Devant la tourmente financière, pourquoi pas une réponse judiciaire?Les clients des banques et des prestataires d’investissement assistent impuissants à l’anéantissement des économies qu’ils avaient patiemment mis « de côté » pendant de nombreuses années et qui devaient assurer leurs vieux jours, pour les plus anciens, ou leur permettre d’acquérir leur premier logement, pour les plus jeunes.
Le dépit laisse place à l’incompréhension qui tourne, elle, à la colère.
Certes, on peut toujours espérer un miraculeux retournement du marché, il se produira d’ailleurs fatalement tôt ou tard…

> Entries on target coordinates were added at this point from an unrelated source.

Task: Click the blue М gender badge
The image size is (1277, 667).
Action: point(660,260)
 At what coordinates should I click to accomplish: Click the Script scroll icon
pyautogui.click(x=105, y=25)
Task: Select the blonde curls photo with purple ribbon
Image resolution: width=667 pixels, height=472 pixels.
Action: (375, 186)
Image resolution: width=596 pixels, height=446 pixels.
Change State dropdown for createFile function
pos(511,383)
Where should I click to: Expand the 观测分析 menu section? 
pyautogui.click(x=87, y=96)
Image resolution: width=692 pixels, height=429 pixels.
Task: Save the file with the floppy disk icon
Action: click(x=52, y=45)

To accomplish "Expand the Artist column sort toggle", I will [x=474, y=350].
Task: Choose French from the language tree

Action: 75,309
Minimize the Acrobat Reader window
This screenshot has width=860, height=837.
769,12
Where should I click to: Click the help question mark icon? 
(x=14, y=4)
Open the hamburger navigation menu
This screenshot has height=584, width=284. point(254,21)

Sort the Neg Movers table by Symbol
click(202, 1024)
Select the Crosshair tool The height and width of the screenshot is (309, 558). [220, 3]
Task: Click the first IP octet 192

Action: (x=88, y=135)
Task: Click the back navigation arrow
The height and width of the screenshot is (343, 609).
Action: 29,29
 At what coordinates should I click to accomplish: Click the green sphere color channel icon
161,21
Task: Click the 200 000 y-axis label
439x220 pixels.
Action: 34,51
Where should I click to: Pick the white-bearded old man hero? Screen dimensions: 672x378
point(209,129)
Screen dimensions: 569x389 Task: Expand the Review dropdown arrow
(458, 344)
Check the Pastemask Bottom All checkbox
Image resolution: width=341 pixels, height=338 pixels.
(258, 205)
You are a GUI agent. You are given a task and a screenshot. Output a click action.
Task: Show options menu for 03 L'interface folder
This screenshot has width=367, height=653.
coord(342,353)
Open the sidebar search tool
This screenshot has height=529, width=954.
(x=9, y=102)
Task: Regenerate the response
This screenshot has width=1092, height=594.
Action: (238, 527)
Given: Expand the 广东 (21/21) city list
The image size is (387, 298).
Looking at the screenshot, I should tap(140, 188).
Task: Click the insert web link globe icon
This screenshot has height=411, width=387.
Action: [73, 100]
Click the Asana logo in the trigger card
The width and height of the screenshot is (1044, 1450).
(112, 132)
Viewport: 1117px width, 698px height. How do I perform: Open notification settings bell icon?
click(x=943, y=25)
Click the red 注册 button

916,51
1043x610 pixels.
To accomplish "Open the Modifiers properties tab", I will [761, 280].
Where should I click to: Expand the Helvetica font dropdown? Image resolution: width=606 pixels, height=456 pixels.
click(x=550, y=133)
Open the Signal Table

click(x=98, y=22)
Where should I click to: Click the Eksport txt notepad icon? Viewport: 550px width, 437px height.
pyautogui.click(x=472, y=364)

Mais, dans combien de temps ? et à quel rythme ?
Nul ne peut le dire aujourd’hui mais, sans être prophète, on peut prédire que le chemin sera long… et pendant ce temps, les économies des épargnants et des investisseurs demeureront improductives.
Alors, faut-il se plaindre et saisir la Justice qui est souvent encore plus lente et toujours incertaine ?
Cependant, ne rien faire, c’est accepter la situation et le préjudice qui en découle.
Si l’on choisit d’agir, il faut alors prendre en compte un certain nombre d’éléments :
I / Il est en général inutile de mettre en avant les pertes subies pour prétendre établir la responsabilité de l’opérateur.
C’est pourtant le réflexe du client qui s’estime lésé.
Cette démarche aboutit dans la plupart des cas à une impasse judiciaire, le professionnel n’étant pas responsable de l’évolution défavorable des cours de la Bourse, sauf circonstance très particulière.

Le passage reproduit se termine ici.